(Texto citado)
Charles Hodge
O Supralapsarianismo
Primeiro, o esquema supralapsariano. Segundo este ponto de vista, Deus, a fim de manifestar sua graça e justiça, selecionou dentre os homens criáveis (ou seja, dentre os homens a serem criados) a certo número como vasos de misericórdia, e a outros como vasos de ira. Na ordem do pensamento, a eleição e a reprovação precedem o propósito de criar e de permitir a queda. A criação tem como fim a redenção. Deus cria uns para serem salvos, e outros para serem perdidos.
Este esquema recebe o nome de supralapsariano porque pressupõe que os homens como não-caidos, ou antes da queda, são os objetos de eleição para a vida eterna, e de preordenação para a morte eterna. Este ponto de vista foi introduzido entre certa classe de agostinianos, ainda antes da Reforma, mas não foi geralmente aceito. O próprio Agostinho, e depois dele a grande corporação daqueles que adotam seu sistema de doutrina, foram, e continuam sendo, infralapsarianos. Ou seja, sustentam que é da massa de seres humanos caídos que alguns foram eleitos para a vida eterna, e alguns, para o justo juízo de seus pecados, predestinados para a morte eterna.

(Listagem fornecida)
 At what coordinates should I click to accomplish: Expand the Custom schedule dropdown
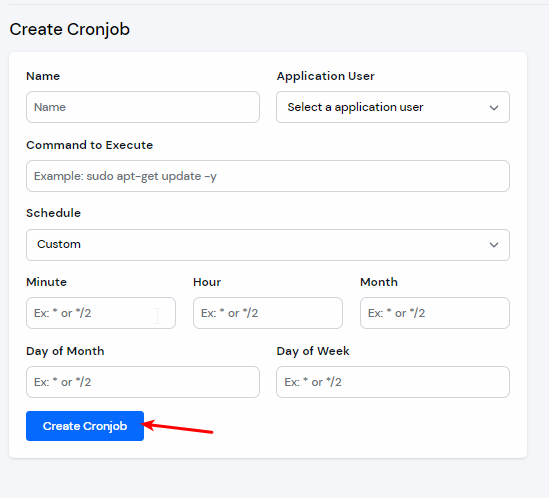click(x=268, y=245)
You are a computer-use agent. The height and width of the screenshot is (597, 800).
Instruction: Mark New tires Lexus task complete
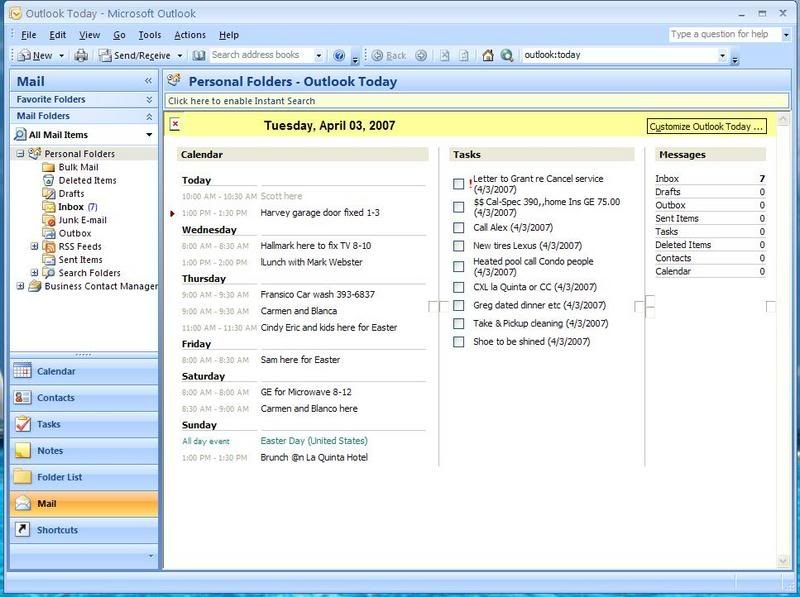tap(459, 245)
...
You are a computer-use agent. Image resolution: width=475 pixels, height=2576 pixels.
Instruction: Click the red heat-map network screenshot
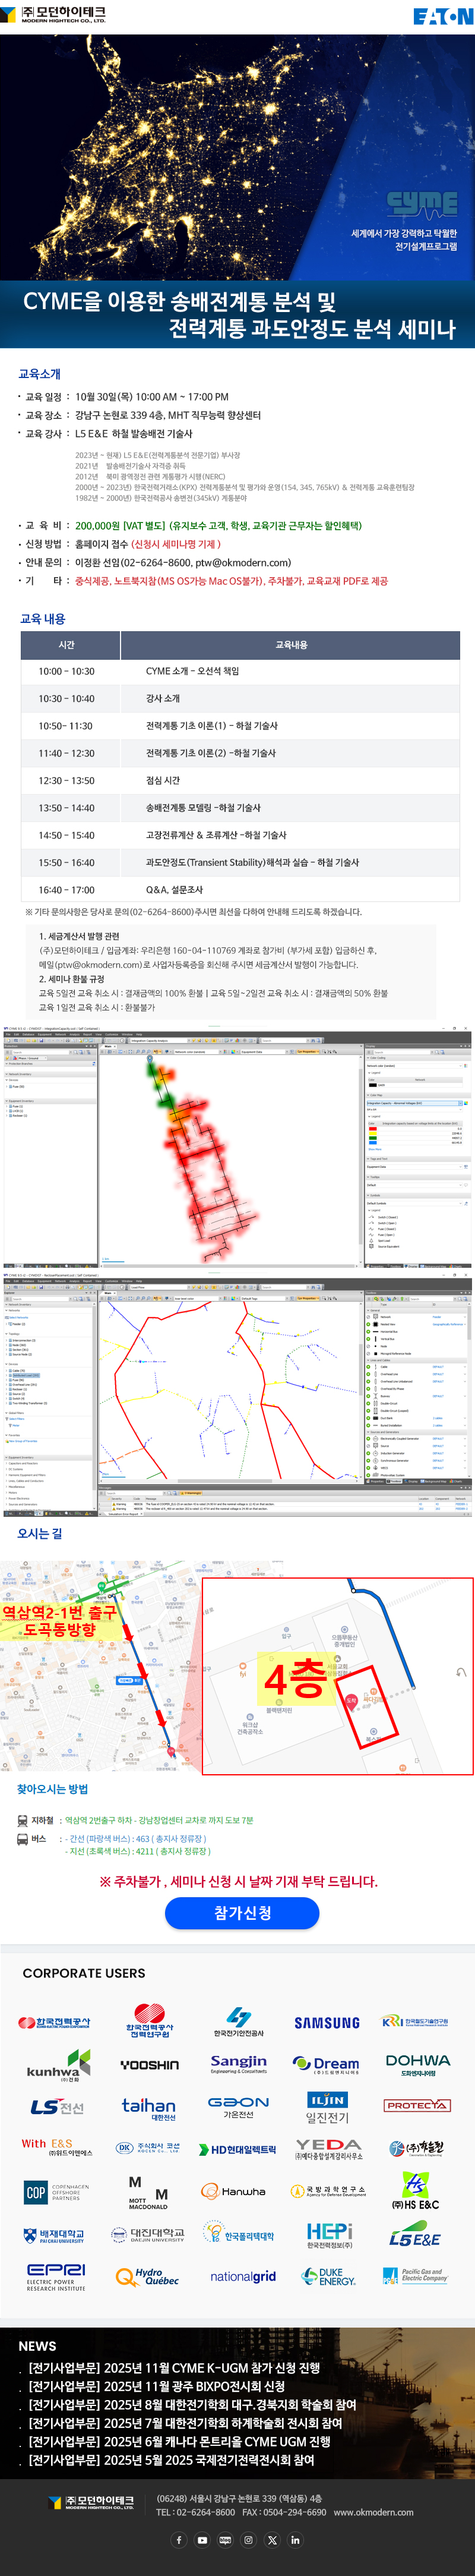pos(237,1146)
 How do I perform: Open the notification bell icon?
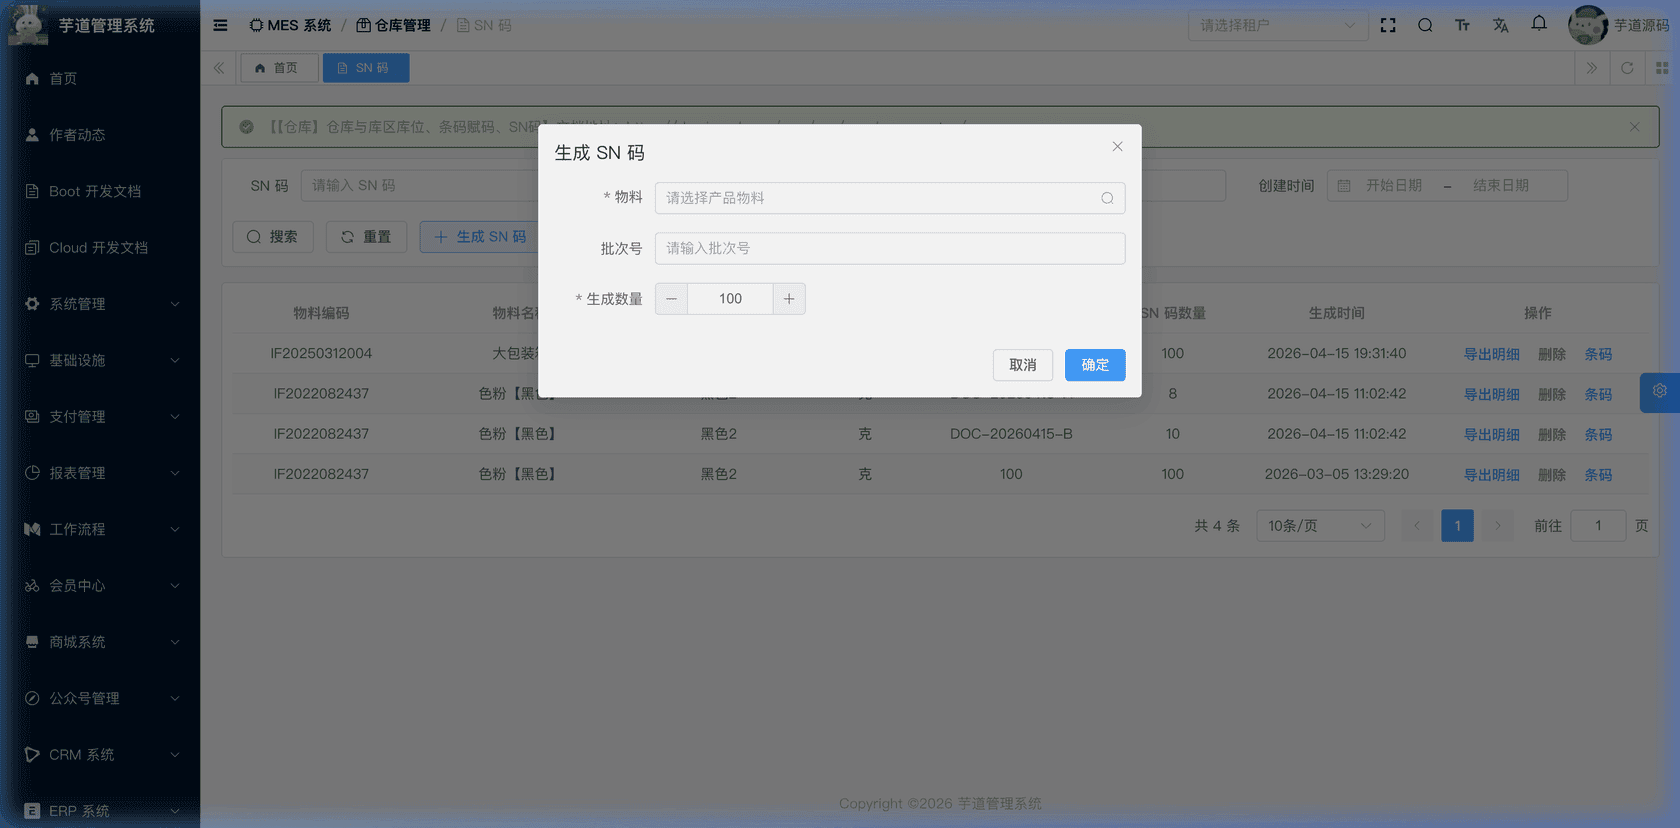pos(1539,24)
==
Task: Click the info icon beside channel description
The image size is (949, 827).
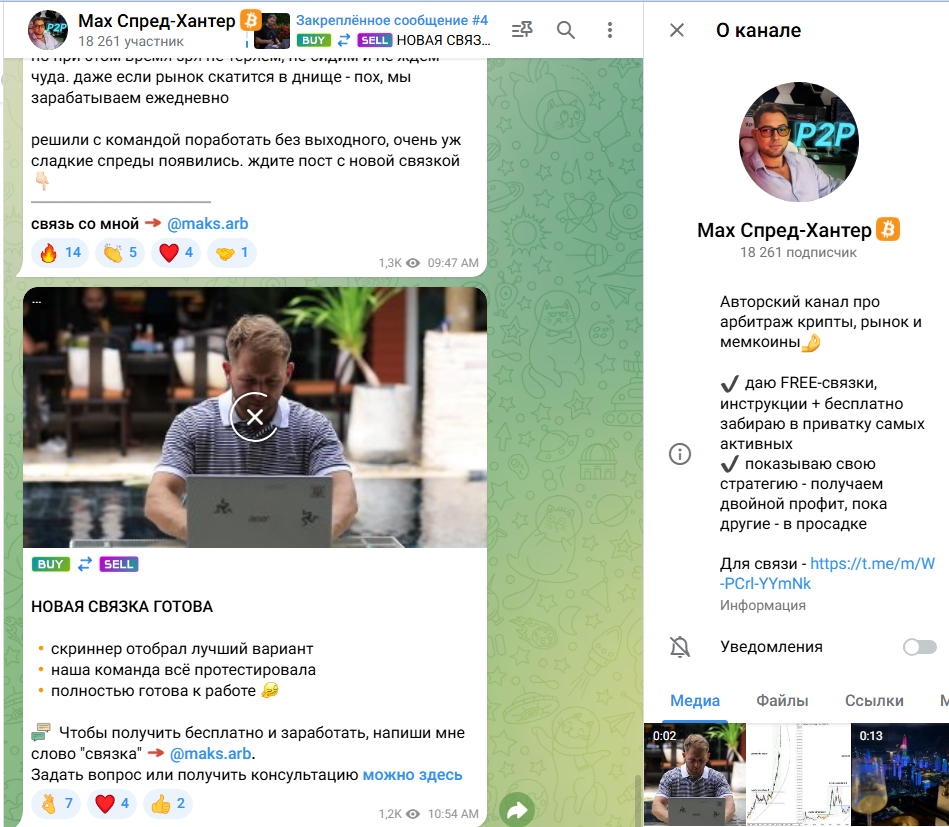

(Tarefas a cumprir)
**a.** Segundo o texto sobre o supralapsarianismo, por que esse esquema recebe o nome de supralapsariano?
**b.** Prossiga com o texto sobre o supralapsarianismo a partir da última frase apresentada.

(As respostas)
**a.** Porque pressupõe que os homens como não caídos, ou antes da queda, são os objetos de eleição para a vida eterna e de preordenação para a morte eterna.

**b.**
A posição do próprio Calvino quanto a este ponto tem sido discutida. Como isso em seu tempo não era um ponto especial de controvérsia, é possível citar de seus escritos certas passagens que sustentam o conceito supralapsariano, e outras passagens que favorecem o conceito infralapsariano. No "Consensus Genevensis", escrito por ele, há uma afirmação explícita da doutrina infralapsariana. Depois de dizer que ouve pouco proveito em especular sobre a preordenação da queda do homem, ele acrescenta: "Quos ex damnata Adao sobole Deus quos visum est eligit, quos vult reprobat, sicuti ad fidem exercendam longe aptior est, ita majore frutu tractatur"1.
Na "Formula Consensus Helvetica", redigida como o testemunho das igrejas suíças em 1675, cujos autores principais foram Heidegger e Turrettin, há um repudio formal do ponto de vista supralapsariano. No Sínodo de Dort, que inclui delegados de todas as igrejas reformadas no Continente e na Grã-Bretanha, a grande maioria de seus membros era infralapsariana, sendo Gomarus e Voetius os principais defensores do conceito oposto. Os cânones daquele Sínodo, ainda que evitando toda declaração extremada, foram redigidos de tal maneira que se conferiu uma autoridade simbólica à doutrina infralapsariana. Dizem eles:2 "Cum omnes homines in Adamo peccaverint et rei sint facti maledictionis et mortis aeternae, Deus nemini fecisset injuriam, si universum genus humanum in peccato et maledictione relinquere, ac propter peccatum damnare voluisset".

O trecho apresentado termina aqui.